AVI designed and produced AVI-4179 10 days after the genetic sequence of the SARS coronavirus was made publicly available. Thus far, AVI has accumulated sufficient efficacy data from both internal in vitro analysis and outside collaborative laboratories to support an orphan drug application. The next stage of AVI's program is to complete supportive preclinical trials required for regulatory filings over the next several months. The company's objective is to have the drug ready for manufacturing under good manufacturing practices (GMP) for clinical studies as soon as possible.
"This aggressive drug development schedule is patterned after our West Nile antisense program where we finished preclinical work, completed GMP manufacturing, and filed an investigational new drug (IND) application for initiation of clinic trials in nine months, in time for the West Nile Virus season," said Denis R. Burger, CEO of AVI. "We plan to be ready with our antiviral drug for SARS in time for the potential re-emergence of this virus next winter in China and anywhere else the virus may spread."
About AVI BioPharma
AVI BioPharma develops therapeutic products for the treatment of life-threatening diseases using two technology platforms: third-generation NeuGene antisense drugs and cancer immunotherapy. AVI's lead NeuGene antisense compound is designed to target cardiovascular restenosis, cancer, polycystic kidney disease and other cell proliferation disorders. In addition to targeting specific genes in the body, AVI's antiviral program uses NeuGene antisense compounds to target single-stranded RNA viruses, including West Nile virus, SARS coronavirus, calicivirus and hepatitis C. AVI's second technology, Avicine®, is a therapeutic cancer vaccine with late-stage trials planned for the treatment of pancreatic and colorectal cancer. More information about AVI is available on the company's Web site at http://www.avibio.com/.

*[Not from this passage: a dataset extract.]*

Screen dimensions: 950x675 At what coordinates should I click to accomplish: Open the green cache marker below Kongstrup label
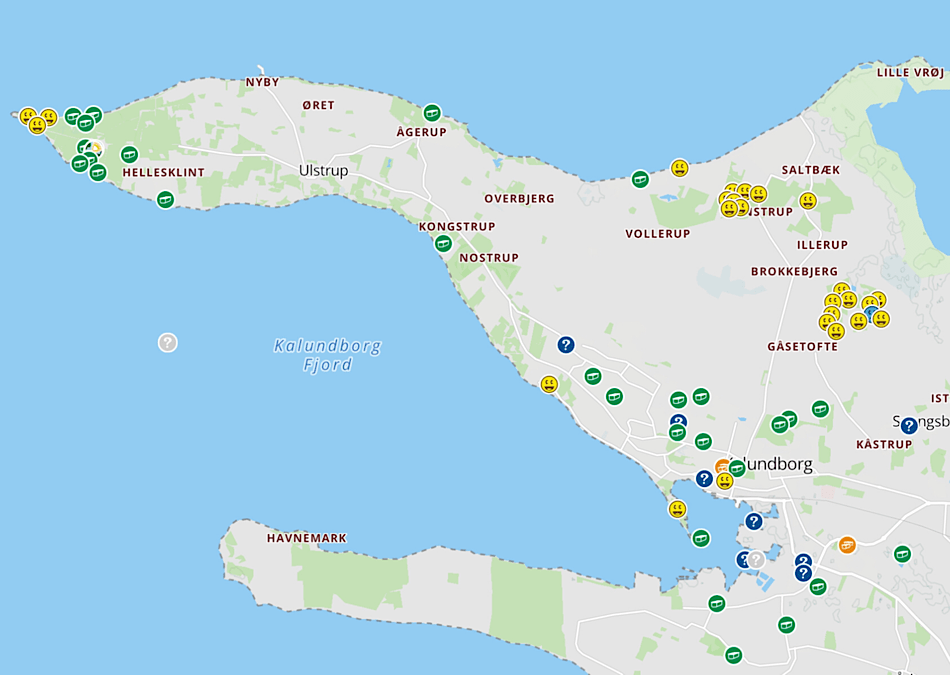[x=443, y=243]
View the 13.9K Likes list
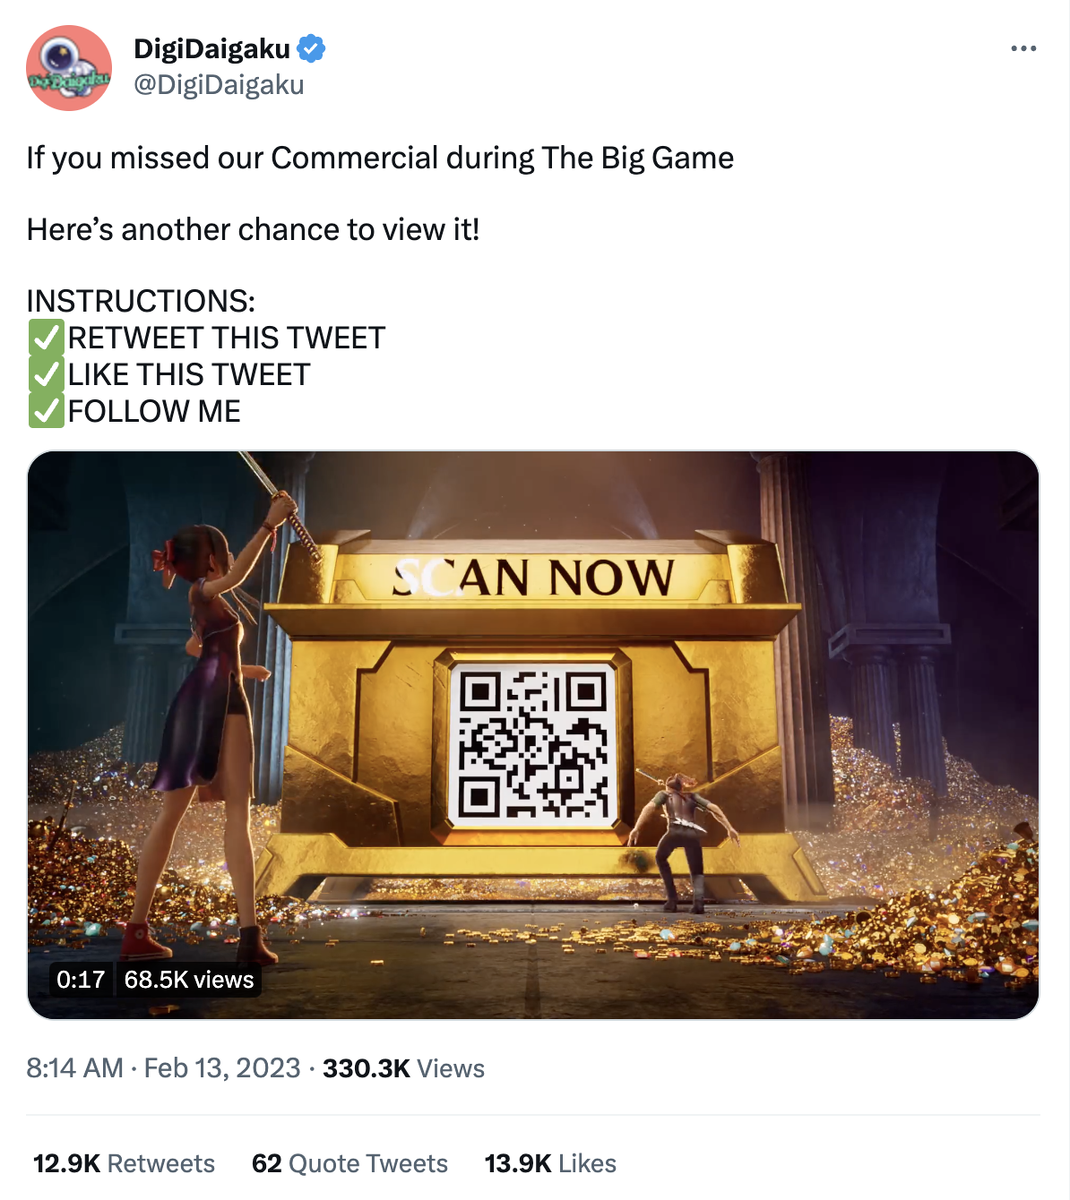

"Safe Harbor" Statement under the Private Securities Litigation Reform Act of 1995: The statements that are not historical facts contained in this release are forward-looking statements that involve risks and uncertainties, including, but not limited to, the results of research and development efforts, the results of preclinical and clinical testing, the effect of regulation by the FDA and other agencies, the impact of competitive products, product development, commercialization and technological difficulties, and other risks detailed in the Company's Securities and Exchange Commission filings.